Mashatile announces 28 heritage projects
2012-05-03 22:07
Cape Town - The arts and culture department will conduct 28 heritage projects this year to pay tribute to heroes of the anti-apartheid struggle, Arts and Culture Minister Paul Mashatile announced on Thursday.
The department would spend more than R40m on initiatives in honour of former ANC president Oliver Tambo, Mashatile told Parliament in the ministry's annual budget speech.
The government would refurbish Tambo's old house in Bizana, in the Eastern Cape, would build a new road to it and would turn the Holy Cross Church in Ngquaza Hill (to which he belonged) into a heritage site.
Mashatile said the Tambo memorials alone should create more than 250 jobs, and a legacy project in honour of the first ANC president, John Langalibalele Dube, launched in Inanda in February, should employ as many.
The Steve Biko Centre in Ginsburg, also in the Eastern Cape, had to date created 609 jobs, he said.
R1bn heritage route project
"We will use heritage infrastructure development as catalysts for local economic development, job creation and nation building."
Mashatile said the department would create another 10 000 job opportunities over the next three years through its public art programme and the establishment of an art bank to procure and curate artwork in public buildings.
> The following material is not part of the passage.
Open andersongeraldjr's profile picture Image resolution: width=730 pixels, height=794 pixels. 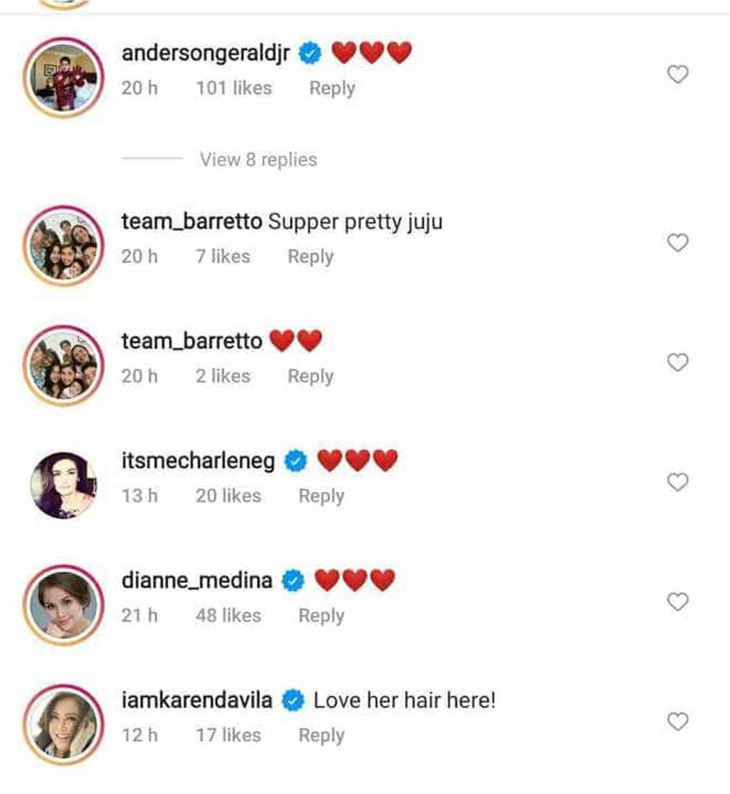[x=64, y=78]
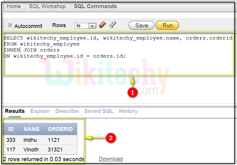Click the Download link below the results
The image size is (237, 165).
[x=111, y=159]
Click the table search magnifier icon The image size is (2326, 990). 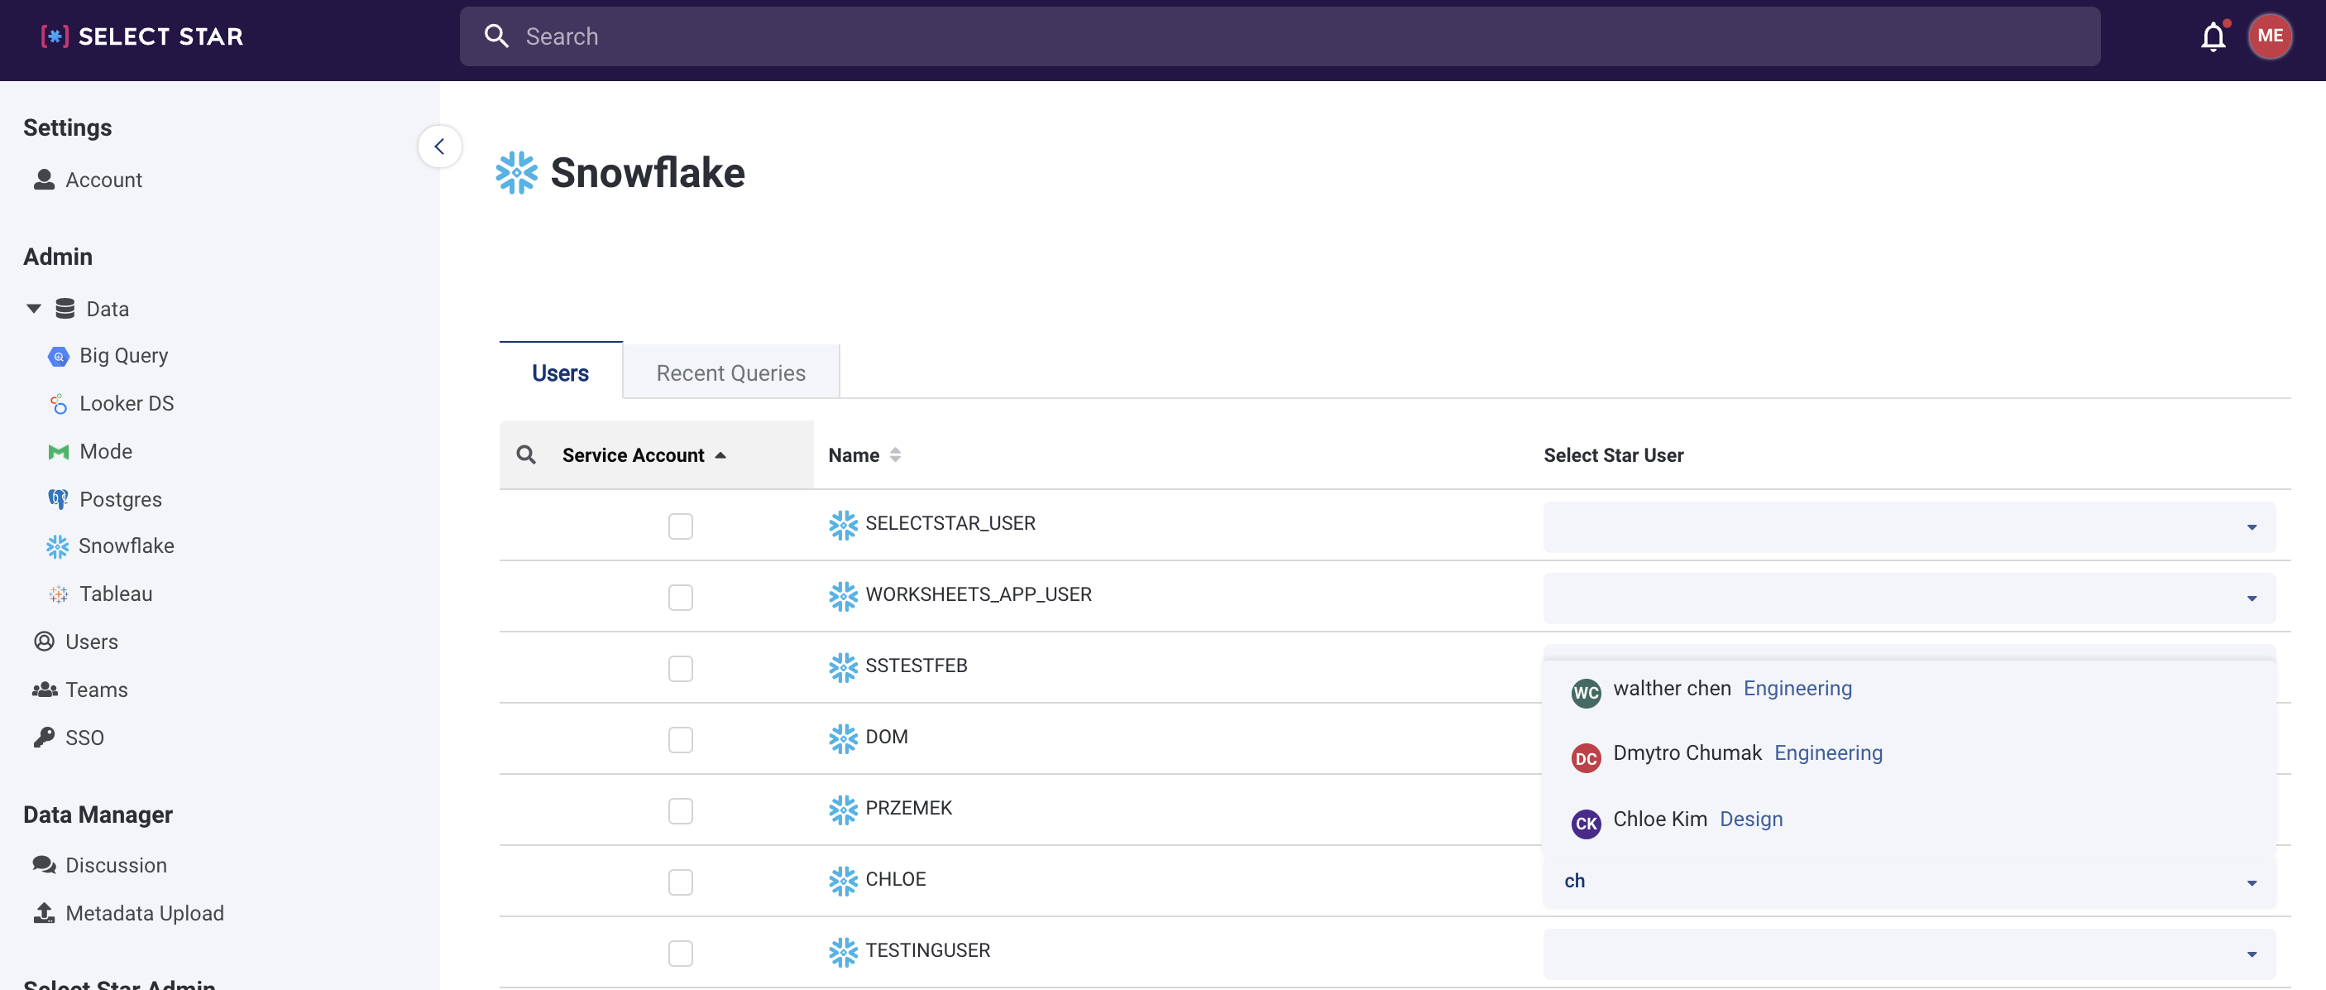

These projects formed part of the Mzansi Golden Economy Strategy, which was meant to contribute to the National Growth Path by stimulating local art and craft production.
The memorial projects form part of the government's R1bn heritage route project, which will be completed over the next few years.
It will include the building of museums and historic sites in both rural and urban towns, and is meant to unite South Africans and strengthen the role of arts and culture in the economy.
So far it has seen the graves of PAC leader Robert Sobukwe and activist Helen Joseph declared heritage sites; those of Beyers Naude and Rashima Moosa will follow in coming months.